Trio acquitted of manslaughter [1]
Friday, July 26, 2019 - 18:42
Three men who were acquitted of manslaughter, due to lack of evidence offered by the Crown, pleaded guilty to a lesser count of common assault in the death of a man in Pelehake, in 2017.
Peau La’iafi, Nivaleti Tu’iono and Sione Kapa’ivai were each charged with manslaughter, alternatively grievous bodily harm and in the alternative common assault in the death of Manu Grewe.
The background to the events was that on June 15, 2017 it came to the knowledge that the deceased had sexually assaulted the accused Tu'iono's young daughter.
Evidence revealed that the deceased had admitted the assault, and after a period of drinking together (the accused and deceased) at the home of Tu'iono, the atmosphere changed at about 2:00am.
Tu'iono started to assault the deceased by punching him on his face, although he said in his record of interview that the deceased shielded this blow but also to his chest and stomach while he was on the ground.
La'iafi then kicked him in the mouth with his boot, after asking him to apologize and slapped him several times on the face. After that Kapa'ivai punched him on the head and in the mouth and hit him on the head with a chair. He also said that he slammed the victim’s body around.
Lack of evidence
Hon Mr Justice Cato in a ruling on July 18 at the Supreme Court said all three elected trial by jury and the trial proceeded in a rather unorthodox manner as there was little evidence called in the case.
The Crown produced by consent a document called a summary of facts, and the officer in charge of the case was called to produce three records of interview, which were not objected to by the defence. By consent a pathologist's report was produced also.
He said, it appeared that the examining pathologist, who was unavailable to give evidence at trial, did not give any reason for the cause of the left pneumothorax and abrasions or the bruising or fractured mandible.
“Apparently, the assaults were not discussed with him and he wrote his brief report without any reference to the assaults on the accused, or how they may have contributed to the cause of death said to be asphyxiation secondary to aspiration,” said the judge.
Meanwhile, at trial the medical evidence was proposed to be given in terms of the original report by another pathologist, however shortly before the case was to resume, the Crown counsel advised the judge that he could not take the matter any further in terms of causation and thus would not proceed with the first count of manslaughter or grievous bodily harm, against any of the men.
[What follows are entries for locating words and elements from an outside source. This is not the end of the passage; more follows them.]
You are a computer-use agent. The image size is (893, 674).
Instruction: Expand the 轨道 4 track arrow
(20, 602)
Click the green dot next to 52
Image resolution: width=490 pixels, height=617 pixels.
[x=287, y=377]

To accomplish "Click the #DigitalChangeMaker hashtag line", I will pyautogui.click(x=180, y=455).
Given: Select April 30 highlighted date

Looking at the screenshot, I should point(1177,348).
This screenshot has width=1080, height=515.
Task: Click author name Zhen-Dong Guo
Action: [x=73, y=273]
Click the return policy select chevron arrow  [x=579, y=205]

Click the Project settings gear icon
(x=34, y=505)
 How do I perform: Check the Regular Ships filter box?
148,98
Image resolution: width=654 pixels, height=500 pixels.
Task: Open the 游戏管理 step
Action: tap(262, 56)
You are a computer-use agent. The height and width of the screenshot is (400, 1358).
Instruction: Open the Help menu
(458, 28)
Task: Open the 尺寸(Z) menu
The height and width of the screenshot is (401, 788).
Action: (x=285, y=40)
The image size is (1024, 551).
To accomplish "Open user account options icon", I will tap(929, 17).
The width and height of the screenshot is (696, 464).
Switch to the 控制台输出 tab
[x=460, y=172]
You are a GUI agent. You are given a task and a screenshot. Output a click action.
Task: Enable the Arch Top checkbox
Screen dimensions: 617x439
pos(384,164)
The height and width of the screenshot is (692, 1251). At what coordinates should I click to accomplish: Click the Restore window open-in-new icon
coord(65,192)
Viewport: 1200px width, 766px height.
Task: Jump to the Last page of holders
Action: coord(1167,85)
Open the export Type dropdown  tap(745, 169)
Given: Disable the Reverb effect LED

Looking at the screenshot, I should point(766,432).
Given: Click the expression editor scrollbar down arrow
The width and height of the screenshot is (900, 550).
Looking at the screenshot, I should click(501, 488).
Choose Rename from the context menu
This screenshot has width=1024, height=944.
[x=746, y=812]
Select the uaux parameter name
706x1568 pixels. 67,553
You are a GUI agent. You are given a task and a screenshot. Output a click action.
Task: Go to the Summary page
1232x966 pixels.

“His difficulties in establishing causation had been made known to me on the afternoon earlier before we adjourned. I formed the view that consequently, the Crown would not be able to establish a prima facie case, on counts one and two against any of the accused and had prepared this ruling.”
“In addition, the Crown had not sought to place the case on the basis of a planned attack. Rather, he asserted that the attack involved a series of spontaneous assaults that arose over a short period of time. I agree with that approach. There was no evidence of planning,” he said.
The Crown counsel had stated early in the trial that he was unable to establish what injuries were attributable to an individual accused that led to this death.
"In any event on the view I have taken here each must be assessed on the issue of whether they made a material contribution to the death of Grewe. Because the Crown is unable to adduce evidence which at its highest is evidence from which a jury could infer that each man made a material contribution to the cause of death, I consider that no prima facie case had been established on counts one and two of manslaughter or grievous bodily harm."
The judge said his ruling coincided with the approach the Crown took in offering no further evidence on manslaughter and grievous bodily harm, which the accused were acquitted of.
However, each of the accused pleaded guilty to the third count of common assault and will be sentenced on a later date.